Ultimo aggiornamento: 24 agosto 2018
Lo studio di un gruppo di ricercatori romani ha svelato alcuni meccanismi messi in atto dalla proteina p53, che potrebbero costituire un nuovo bersaglio per terapie mirate.
Titolo originale dell'articolo: MicroRNA-128-2 targets the transcriptional repressor E2F5 enhancing mutant p53 gain of function
Titolo della rivista: Cell Death and Differentiation
Data di pubblicazione originale: 1 dicembre 2011
Il gene p53 è uno dei principali oncosoppressori, e cioè uno di quei geni che proteggono la cellula dall'accumulo di mutazioni potenzialmente cancerose: in condizioni di stress cellulare, la proteina p53 porta la cellula ad autodistruggersi o comunque ne arresta la crescita, prevenendo così la replicazione di DNA danneggiato e la moltiplicazione delle cellule alterate.
Nel 50 per cento dei tumori umani sono presenti forme mutate del gene p53: queste proteine rendono il tumore più resistente alle terapie e ne favoriscono la crescita, promuovendo l'instabilità genomica e lo sviluppo di metastasi.
Una recente ricerca, frutto del lavoro di un gruppo di ricercatori dell'Istituto Regina Elena guidati da Giovanni Blandino e dell'Università La Sapienza di Roma, ha identificato un particolare meccanismo alla base dell'attività di una forma mutata di p53 (chiamata p53His175), spesso presente in varie forme di tumori, incluso il tumore al polmone.
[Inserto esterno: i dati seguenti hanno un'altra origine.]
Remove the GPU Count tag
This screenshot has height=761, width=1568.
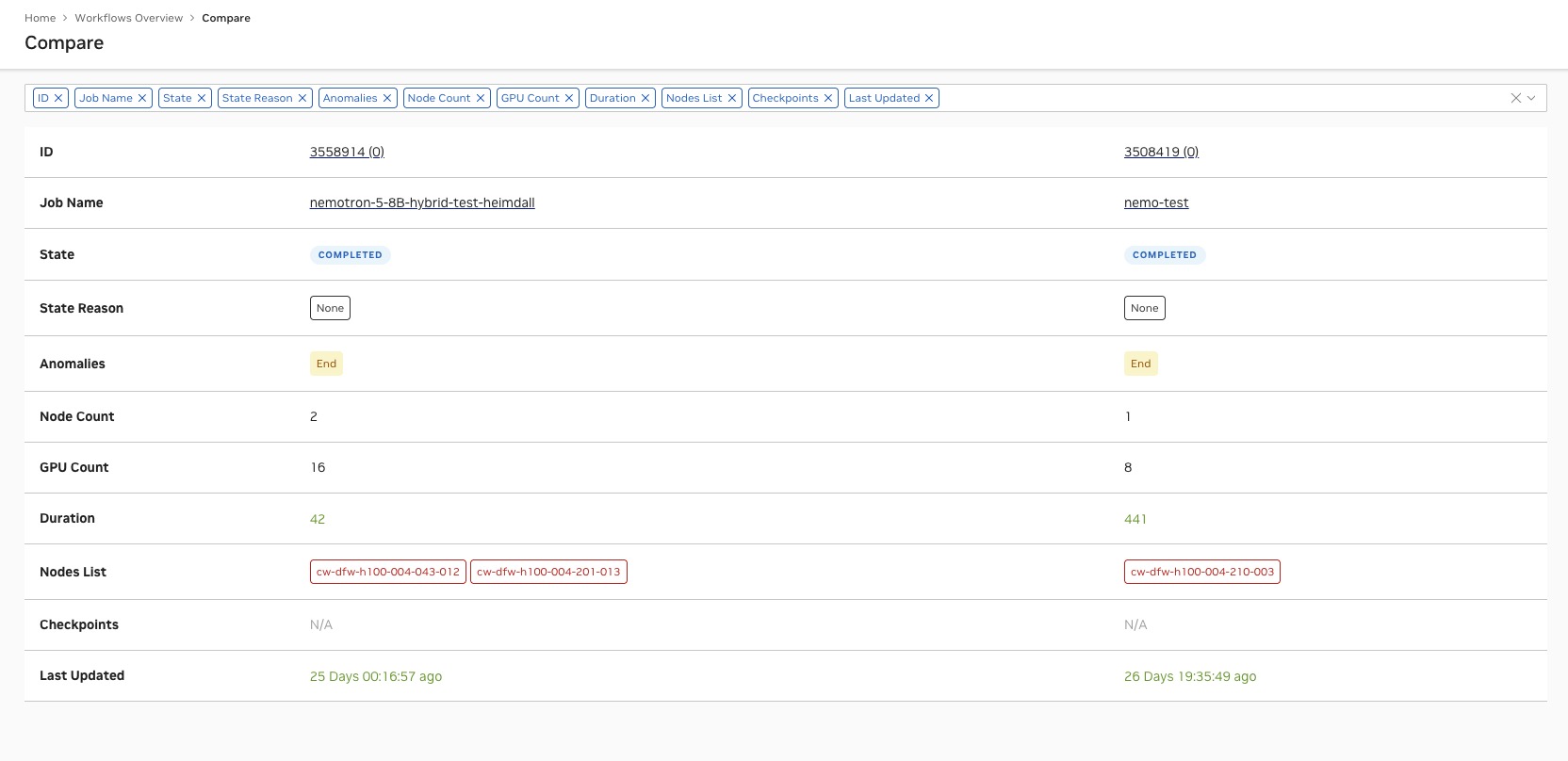coord(569,98)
Lo studio, pubblicato sulla prestigiosa rivista Cell Death and Differentiation e finanziato anche da AIRC, ha dimostrato che questa proteina induce la sintesi di un'altra molecola, il microRNA 128-2, in grado di rendere le cellule malate più resistenti ai farmaci.
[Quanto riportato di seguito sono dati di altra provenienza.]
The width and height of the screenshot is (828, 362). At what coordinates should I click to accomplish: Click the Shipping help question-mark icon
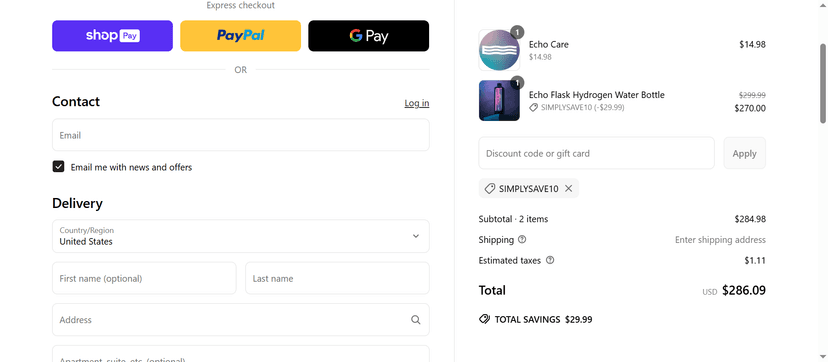pos(522,240)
In particolare, il microRNA 128-2 aumenta i livelli della proteina p21 all'interno della cellula: è proprio p21 che promuove la resistenza del tumore alle cure ostacolando la morte delle cellule tumorali provocata dalla chemioterapia. La scoperta apre la strada a nuove terapie mirate, che possano interferire con i meccanismi alterati dovuti alle mutazioni di p53.